Sec. 620.17 Contents of the notice.
(a) The information required to be included in a notice must be
conspicuous, easily understandable, and not misleading.
(b) A notice, at a minimum, shall include:
(1) A statement that:
(i) Briefly describes the regulatory minimum permanent capital
standard established by the Farm Credit Administration and the notice
requirement of Sec. 620.15(a);
(ii) Indicates the institution's current level of permanent
capital; and
(iii) Notifies shareholders that the institution's permanent
capital is below the Farm Credit Administration regulatory minimum
standard.
(2) A statement of the effect that noncompliance has had on the
institution and its shareholders, including whether the institution is
currently prohibited by statute or regulation from retiring stock or
distributing earnings or whether the Farm Credit Administration has
issued a capital directive or other enforcement action to the
institution.
(3) A complete description of any event(s) that may have
significantly contributed to the institution's noncompliance with the
minimum permanent capital standard.
(4) A statement that the institution is required by regulation to
distribute another notice to shareholders within 45
[[Page 15094]]
days following the end of any subsequent quarter at which the
institution's permanent capital ratio decreases by one half of 1
percent or more from the level reported in the notice.
Subpart E--Association Annual Meeting Information Statement
9. Section 620.20 is amended by removing paragraph (c) and revising
paragraph (b) to read as follows:
Sec. 620.20 Preparing and distributing the information statement.
* * * * *
(b) The statement shall incorporate by reference the annual report
to shareholders required by subpart B of this part and contain the
information specified in Sec. 620.21 and such other material
information as is necessary to make the required statement, in light of
the circumstances under which it is made, not misleading.
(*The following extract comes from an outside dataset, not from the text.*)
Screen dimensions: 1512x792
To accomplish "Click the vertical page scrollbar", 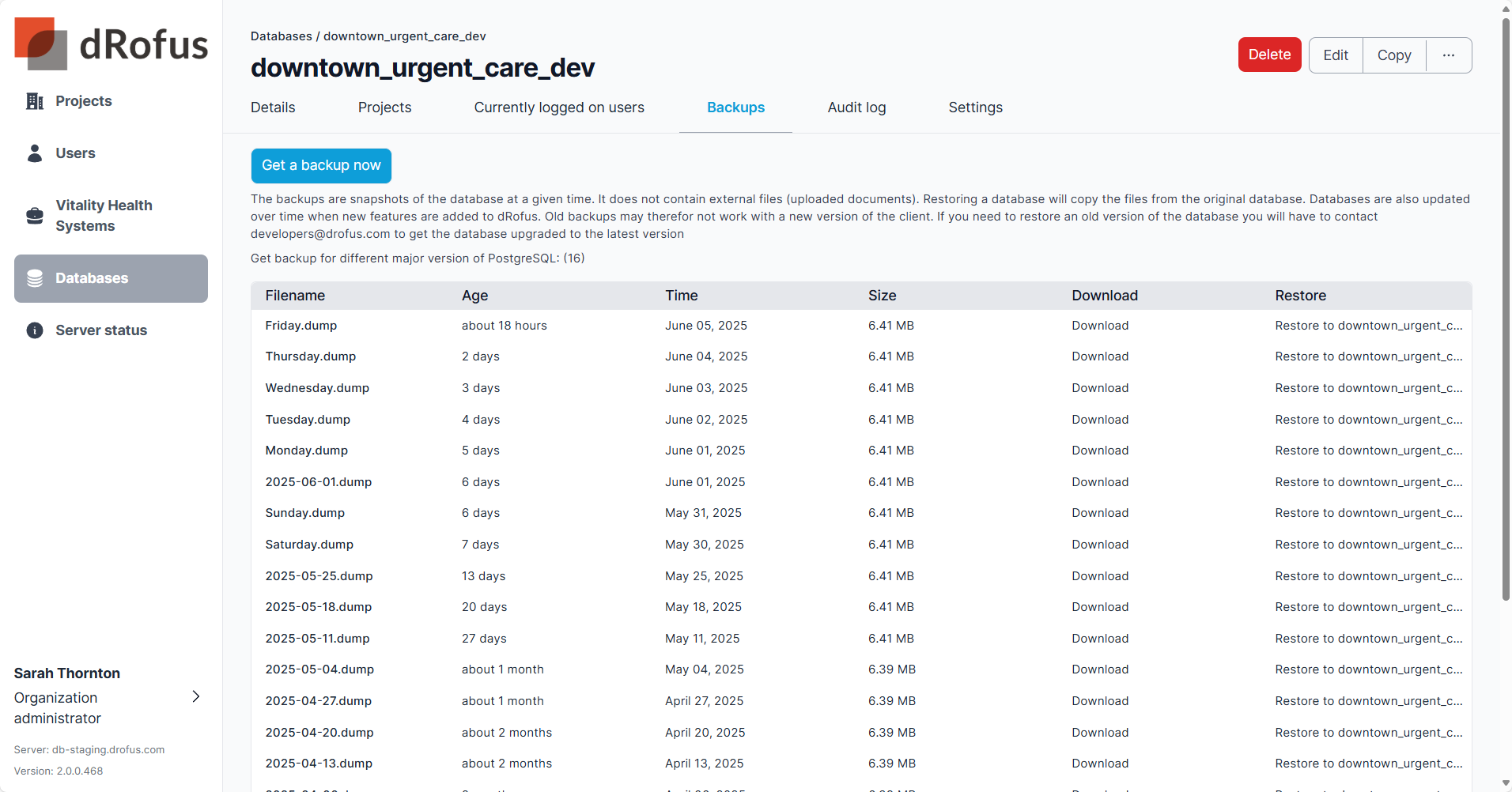I will point(1506,316).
PART 630--DISCLOSURE TO INVESTORS IN SYSTEMWIDE AND CONSOLIDATED
BANK DEBT OBLIGATIONS OF THE FARM CREDIT SYSTEM
10. The authority citation for part 630 is revised to read as
follows:
Authority: Secs. 5.17, 5.19 of the Farm Credit Act (12 U.S.C.
2252, 2254).
Subpart A--General
11. Section 630.3 is amended by redesignating existing paragraphs
(f) and (g) as new paragraphs (g) and (h), respectively, and adding new
paragraph (f) to read as follows:
Sec. 630.3 Publishing and filing the report to investors.
* * * * *
(f) Information in documents prepared for investors in connection
with the offering of debt securities issued through the Federal Farm
Credit Banks Funding Corporation may be incorporated by reference in
the annual and quarterly reports in answer or partial answer to any
item required in the reports under this part. A complete description of
any offering documents incorporated by reference must be clearly
identified in the report (e.g., Federal Farm Credit Banks Consolidated
Systemwide Bonds and Discount Notes--Offering Circular issued on
[insert date]). Offering documents incorporated by reference in either
an annual or quarterly report prepared under this part must be filed
with the Chief Examiner, Farm Credit Administration, McLean, Virginia
22102-5090, either prior to or at the time of submission of the report
under paragraph (h) of this section. Any offering document incorporated
by reference is subject to the delivery and availability requirements
set forth in Sec. 630.4(a) (5) and (6).
* * * * *
Dated: March 20, 1997.
Jeanette Brinkley,
Acting Secretary, Farm Credit Administration Board.